Our custom source finder has been used to successfully identify all six sources. Let’s compare this to using DefaultFinder:
[10]:
default_reducer = opticam.Reducer(
out_directory=out_dir / 'reduced' / 'default_finder',
data_directory=out_dir / 'data',
)
default_reducer.create_catalogs()
[OPTICAM] out/reduced/default_finder not found, attempting to create ...
[OPTICAM] out/reduced/default_finder created.
[OPTICAM] Scanning data directory: 100%|█████████████████████████████████████████████████████████████████████████████████████████████████████████████████████████████████████████████████|[00:00<00:00]
[OPTICAM] Checking instrument OPTICAM_MX.
[OPTICAM] OPTICAM_MX sucessfully passed all checks.
[OPTICAM] Parsing file headers: 100%|████████████████████████████████████████████████████████████████████████████████████████████████████████████████████████████████████████████████████|[00:02<00:00]
[OPTICAM] Binning: 4x4
[OPTICAM] Filters: 1:g, 2:r, 3:i
[OPTICAM] 3 1:g images.
[OPTICAM] 3 2:r images.
[OPTICAM] 3 3:i images.
[OPTICAM] Plot saved to /tmp/tmpjktcyxx2/out/reduced/default_finder/diag/header_times.pdf.

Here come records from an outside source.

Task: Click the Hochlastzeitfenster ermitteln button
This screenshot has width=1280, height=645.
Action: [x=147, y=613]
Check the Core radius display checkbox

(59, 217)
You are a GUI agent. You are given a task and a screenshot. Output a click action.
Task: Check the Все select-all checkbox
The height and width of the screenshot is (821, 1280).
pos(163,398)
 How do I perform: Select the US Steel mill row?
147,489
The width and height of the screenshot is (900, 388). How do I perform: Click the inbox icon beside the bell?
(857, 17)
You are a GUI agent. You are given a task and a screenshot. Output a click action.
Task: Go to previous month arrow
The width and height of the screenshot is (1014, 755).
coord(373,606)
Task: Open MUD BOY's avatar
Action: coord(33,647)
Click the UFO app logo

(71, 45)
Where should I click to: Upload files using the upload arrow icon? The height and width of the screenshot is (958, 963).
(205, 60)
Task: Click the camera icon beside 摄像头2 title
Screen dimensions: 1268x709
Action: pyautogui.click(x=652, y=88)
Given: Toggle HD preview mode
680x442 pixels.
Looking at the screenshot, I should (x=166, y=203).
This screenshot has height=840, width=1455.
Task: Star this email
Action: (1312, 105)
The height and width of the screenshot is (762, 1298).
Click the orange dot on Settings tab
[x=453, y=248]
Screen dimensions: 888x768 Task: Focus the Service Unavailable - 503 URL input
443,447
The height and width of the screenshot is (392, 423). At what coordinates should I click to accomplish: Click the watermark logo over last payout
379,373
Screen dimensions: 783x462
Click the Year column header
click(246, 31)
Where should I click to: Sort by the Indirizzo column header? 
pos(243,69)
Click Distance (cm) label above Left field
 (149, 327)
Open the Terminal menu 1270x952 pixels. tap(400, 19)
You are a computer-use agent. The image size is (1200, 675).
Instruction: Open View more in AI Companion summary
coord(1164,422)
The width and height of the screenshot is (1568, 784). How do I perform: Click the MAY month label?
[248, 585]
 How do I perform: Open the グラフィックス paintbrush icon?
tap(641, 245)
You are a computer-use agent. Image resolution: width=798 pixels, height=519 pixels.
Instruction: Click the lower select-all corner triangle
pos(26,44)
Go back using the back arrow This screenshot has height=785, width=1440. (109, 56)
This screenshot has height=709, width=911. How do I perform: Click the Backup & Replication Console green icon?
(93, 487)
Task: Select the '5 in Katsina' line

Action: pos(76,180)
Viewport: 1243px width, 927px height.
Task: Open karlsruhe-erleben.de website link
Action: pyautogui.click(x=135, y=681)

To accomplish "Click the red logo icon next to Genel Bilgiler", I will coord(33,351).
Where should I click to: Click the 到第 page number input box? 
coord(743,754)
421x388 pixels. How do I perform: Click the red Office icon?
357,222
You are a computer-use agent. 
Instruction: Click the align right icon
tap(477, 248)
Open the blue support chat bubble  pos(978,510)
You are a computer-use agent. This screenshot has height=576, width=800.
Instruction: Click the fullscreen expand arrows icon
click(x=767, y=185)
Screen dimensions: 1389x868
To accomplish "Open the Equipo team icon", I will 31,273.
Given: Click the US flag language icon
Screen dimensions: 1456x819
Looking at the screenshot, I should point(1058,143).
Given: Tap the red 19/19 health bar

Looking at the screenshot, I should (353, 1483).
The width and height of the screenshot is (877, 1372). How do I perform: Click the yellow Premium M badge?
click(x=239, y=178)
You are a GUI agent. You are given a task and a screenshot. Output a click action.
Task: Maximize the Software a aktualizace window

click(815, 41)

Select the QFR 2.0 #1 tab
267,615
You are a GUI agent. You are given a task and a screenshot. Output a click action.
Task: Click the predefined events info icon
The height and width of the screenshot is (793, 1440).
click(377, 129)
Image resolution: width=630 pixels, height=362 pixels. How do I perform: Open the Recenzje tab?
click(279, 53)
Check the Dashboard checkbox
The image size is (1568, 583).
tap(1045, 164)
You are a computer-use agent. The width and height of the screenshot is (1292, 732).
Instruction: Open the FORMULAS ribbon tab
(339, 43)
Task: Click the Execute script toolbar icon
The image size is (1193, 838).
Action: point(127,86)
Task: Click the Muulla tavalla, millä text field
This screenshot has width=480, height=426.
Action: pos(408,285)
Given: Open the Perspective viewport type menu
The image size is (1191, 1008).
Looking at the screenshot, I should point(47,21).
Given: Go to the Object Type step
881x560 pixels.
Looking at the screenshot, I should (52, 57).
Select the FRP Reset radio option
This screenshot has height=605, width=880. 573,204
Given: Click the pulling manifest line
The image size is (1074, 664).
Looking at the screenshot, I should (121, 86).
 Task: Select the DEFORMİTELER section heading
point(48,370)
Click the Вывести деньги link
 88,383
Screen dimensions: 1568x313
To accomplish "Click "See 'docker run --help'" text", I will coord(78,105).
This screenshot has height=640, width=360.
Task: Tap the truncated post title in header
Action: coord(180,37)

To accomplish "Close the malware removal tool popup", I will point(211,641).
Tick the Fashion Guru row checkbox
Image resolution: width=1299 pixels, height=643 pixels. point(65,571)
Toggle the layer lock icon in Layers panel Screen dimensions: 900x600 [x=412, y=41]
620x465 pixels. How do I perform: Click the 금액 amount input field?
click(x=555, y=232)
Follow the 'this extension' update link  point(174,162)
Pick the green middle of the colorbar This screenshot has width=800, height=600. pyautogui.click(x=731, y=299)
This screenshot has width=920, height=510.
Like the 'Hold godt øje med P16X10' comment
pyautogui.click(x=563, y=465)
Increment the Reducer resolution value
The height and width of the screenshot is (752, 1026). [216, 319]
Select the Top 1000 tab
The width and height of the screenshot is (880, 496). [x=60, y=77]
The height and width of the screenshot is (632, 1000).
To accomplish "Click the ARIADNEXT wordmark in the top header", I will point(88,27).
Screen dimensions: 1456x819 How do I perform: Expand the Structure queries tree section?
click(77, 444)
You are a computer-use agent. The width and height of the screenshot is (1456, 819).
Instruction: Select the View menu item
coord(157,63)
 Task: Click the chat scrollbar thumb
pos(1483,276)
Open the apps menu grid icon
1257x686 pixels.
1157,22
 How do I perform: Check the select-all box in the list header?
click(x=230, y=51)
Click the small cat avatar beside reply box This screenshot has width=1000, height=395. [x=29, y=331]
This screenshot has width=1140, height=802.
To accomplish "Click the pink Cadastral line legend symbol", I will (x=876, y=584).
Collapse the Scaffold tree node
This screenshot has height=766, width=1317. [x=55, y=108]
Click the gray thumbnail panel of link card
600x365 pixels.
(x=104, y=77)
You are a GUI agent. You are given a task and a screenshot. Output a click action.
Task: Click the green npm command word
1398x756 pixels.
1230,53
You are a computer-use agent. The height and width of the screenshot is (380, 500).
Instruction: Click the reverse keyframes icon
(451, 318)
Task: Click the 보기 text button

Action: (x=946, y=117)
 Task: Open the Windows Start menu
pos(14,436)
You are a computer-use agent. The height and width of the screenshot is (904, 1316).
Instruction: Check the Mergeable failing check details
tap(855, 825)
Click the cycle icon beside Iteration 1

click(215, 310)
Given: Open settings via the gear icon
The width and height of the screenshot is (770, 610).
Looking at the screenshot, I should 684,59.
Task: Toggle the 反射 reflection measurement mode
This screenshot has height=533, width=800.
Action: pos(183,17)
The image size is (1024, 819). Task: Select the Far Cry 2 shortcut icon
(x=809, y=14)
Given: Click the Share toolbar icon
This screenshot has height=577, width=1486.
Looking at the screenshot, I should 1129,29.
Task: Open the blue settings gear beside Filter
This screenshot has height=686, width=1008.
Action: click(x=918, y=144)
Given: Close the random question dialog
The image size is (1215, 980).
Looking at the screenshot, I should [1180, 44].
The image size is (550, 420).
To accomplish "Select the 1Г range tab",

[OPTICAM] Creating source catalogs.
[OPTICAM] Aligning 1:g images: 100%|█████████████████████████████████████████████████████████████████████████████████████████████████████████████████████████████████████████████████████|[00:01<00:00]
[OPTICAM] [OPTICAM] Done.
[OPTICAM] [OPTICAM] 3 image(s) aligned.
[OPTICAM] [OPTICAM] 0 image(s) could not be aligned.
[OPTICAM] Aligning 2:r images: 100%|█████████████████████████████████████████████████████████████████████████████████████████████████████████████████████████████████████████████████████|[00:01<00:00]
[OPTICAM] [OPTICAM] Done.
[OPTICAM] [OPTICAM] 3 image(s) aligned.
[OPTICAM] [OPTICAM] 0 image(s) could not be aligned.
[OPTICAM] Aligning 3:i images: 100%|█████████████████████████████████████████████████████████████████████████████████████████████████████████████████████████████████████████████████████|[00:01<00:00]
[OPTICAM] [OPTICAM] Done.
[OPTICAM] [OPTICAM] 3 image(s) aligned.
[OPTICAM] [OPTICAM] 0 image(s) could not be aligned.
[OPTICAM] Plot saved to /tmp/tmpjktcyxx2/out/reduced/default_finder/cat/catalogs.pdf.
[OPTICAM] Plot saved to /tmp/tmpjktcyxx2/out/reduced/default_finder/diag/background.pdf.
Unsurprisingly, the default source finder has also identified all six sources. Admittedly, this rather simple example does a poor job of demonstrating why defining a custom source finder may be useful, but hopefully it is clear how custom source finders can be implemented. For more information on defining custom source finders, I again refer to the excellent photutils documentation: https://photutils.readthedocs.io/en/stable/user_guide/segmentation.html. Note that opticam requires that
source finder routines return an astropy.table.QTable instance when called, while photutils returns a SourceCatalog instance. To convert the SourceCatalog to a QTable, you can use the `to_table() <https://photutils.readthedocs.io/en/stable/api/photutils.segmentation.SourceCatalog.html#photutils.segmentation.SourceCatalog.to_table>`__ method.
That concludes the source finder tutorial for opticam!